Imams to legalise in Kosovo prisons against radicalism

About 150 people returning from war zones in Syria and Iraq are serving sentences in Kosovo prisons. The same ones, from Kosovo institutions, continue to be considered a potential risk, so it is also working for their debliance. In the process, so-called redeployment, several state institutions, the Islamic Community and [...] are involved in the process.
The same ones, from Kosovo institutions, continue to be considered a potential risk, so it is also working for their debliance.
In the process, so-called redeployment, several state institutions, the Islamic Community of Kosovo, civil society, are involved, but a primary commitment also has the Ministry of Justice.

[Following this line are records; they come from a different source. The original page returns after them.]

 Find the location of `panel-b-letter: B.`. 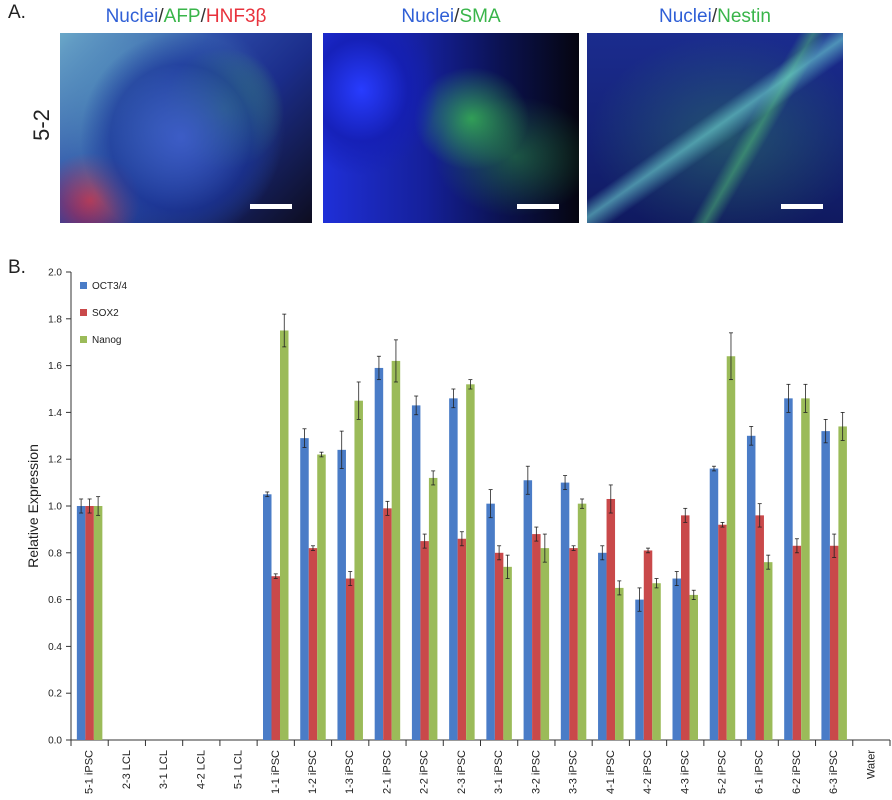

panel-b-letter: B. is located at coordinates (17, 268).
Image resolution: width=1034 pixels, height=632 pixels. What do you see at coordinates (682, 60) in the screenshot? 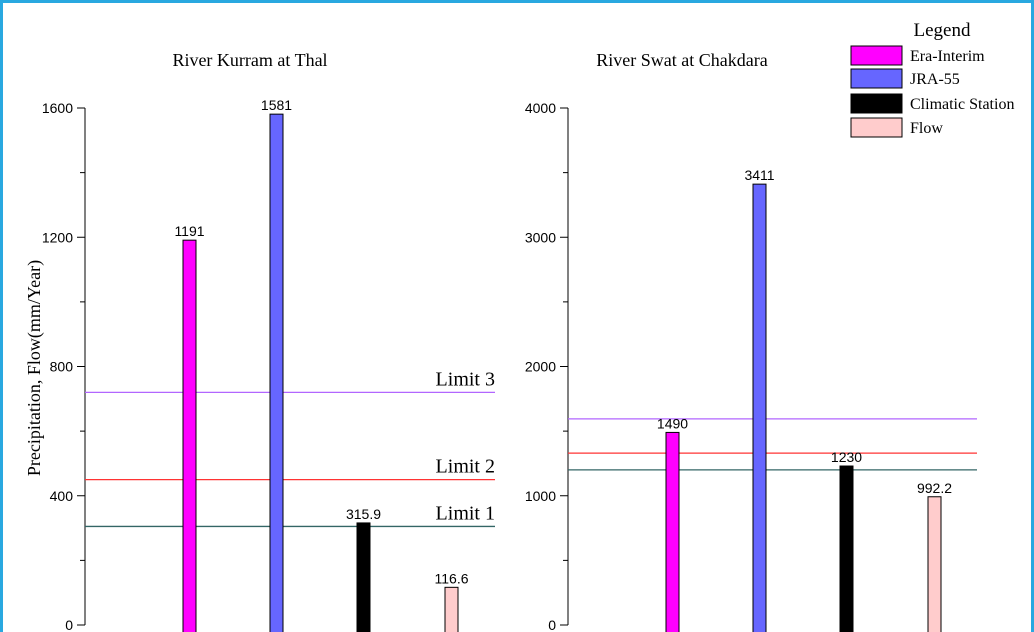
I see `chart-title-swat: River Swat at Chakdara` at bounding box center [682, 60].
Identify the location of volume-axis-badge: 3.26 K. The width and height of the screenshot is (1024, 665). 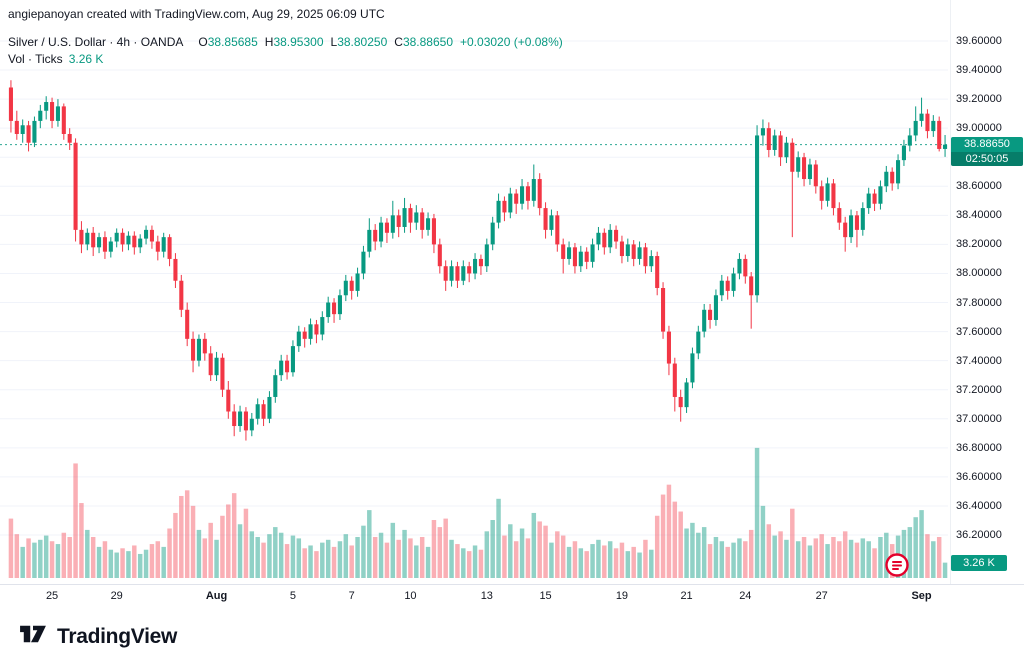
(979, 562).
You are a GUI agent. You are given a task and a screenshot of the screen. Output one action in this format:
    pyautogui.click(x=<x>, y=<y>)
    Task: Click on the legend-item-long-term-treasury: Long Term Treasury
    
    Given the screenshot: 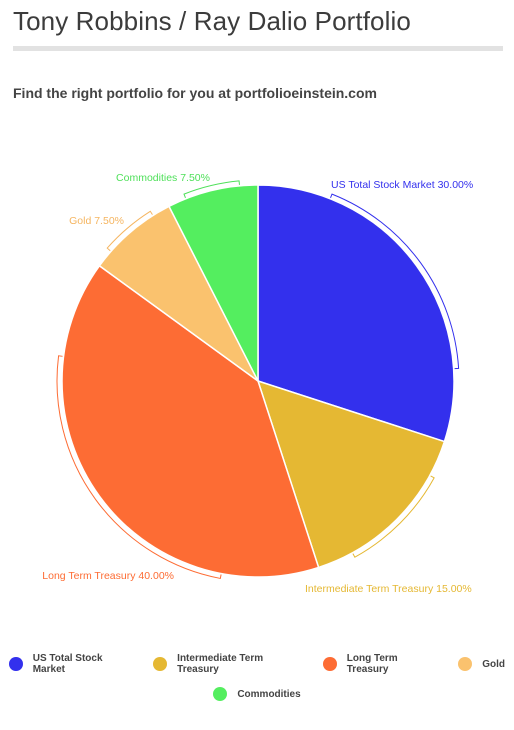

Justice Minister Abelard Tahiri, in an interview for Radio Free Europe, has said radicalism exists in Kosovo prisons. So according to him, this phenomenon will be fought through imam speeches in corrective centers.
He has indicated that very soon they will sign a memorandum of co-operation with the Islamic Community of Kosovo, suggesting that even the imams who will legalise money to prisoners have been selected.
“has always been a tendency of some prisoners leading to violent radicalism. The following days, I will sign a memorandum of understanding with the Islamic Community of Kosovo, which enables the keeping of speeches by persons who will be authorised by the Islamic Community of Kosovo to prevent such radicalism in the prisons of the Republic of Kosovo”, the minister Tahiri has said.
According to Tahiri, it is very important that persons named radicalised are offered the opportunity to integrate into society so that they do not pose risks after the end of the sentence.
“This is also the goal of those who are doomed to a constitutional law implementing criminal sanctions, which serve sentences at correcting centres in the Republic of Kosovo, the moment they end the sentence to be persons who will not pose any further risks to our society, not pose risks to young people, not to reach out for young people to follow the path on which they have at least sent them to the correctional centers” said Tahiri.
Minister Tahiri has also spoken of Kosovo citizens who continue to be at war grounds in Syria or Iraq, saying that together with the Kosovo Intelligence Agency, they will work for their return to their homeland.
We're dealing with people who have already spent several years in those war sites, and of course we have to be careful about them, we need to approach them carefully. Those people under no circumstances should be overlooked, those people should not be left out on the side of society, but they should be treated in the context of the laws we have at our power” the minister of justice added.
From 2012 to war zones in Syria and Iraq, over 300 Kosovo citizens have gone, and according to Kosovo Police data, 70 of them have been killed.
About 130 have already returned to Kosovo, and almost all have been arrested for criminal acts linked to terrorism and participation in foreign wars.
Currently, 27 children and 44 women continue to be in these areas, according to official data.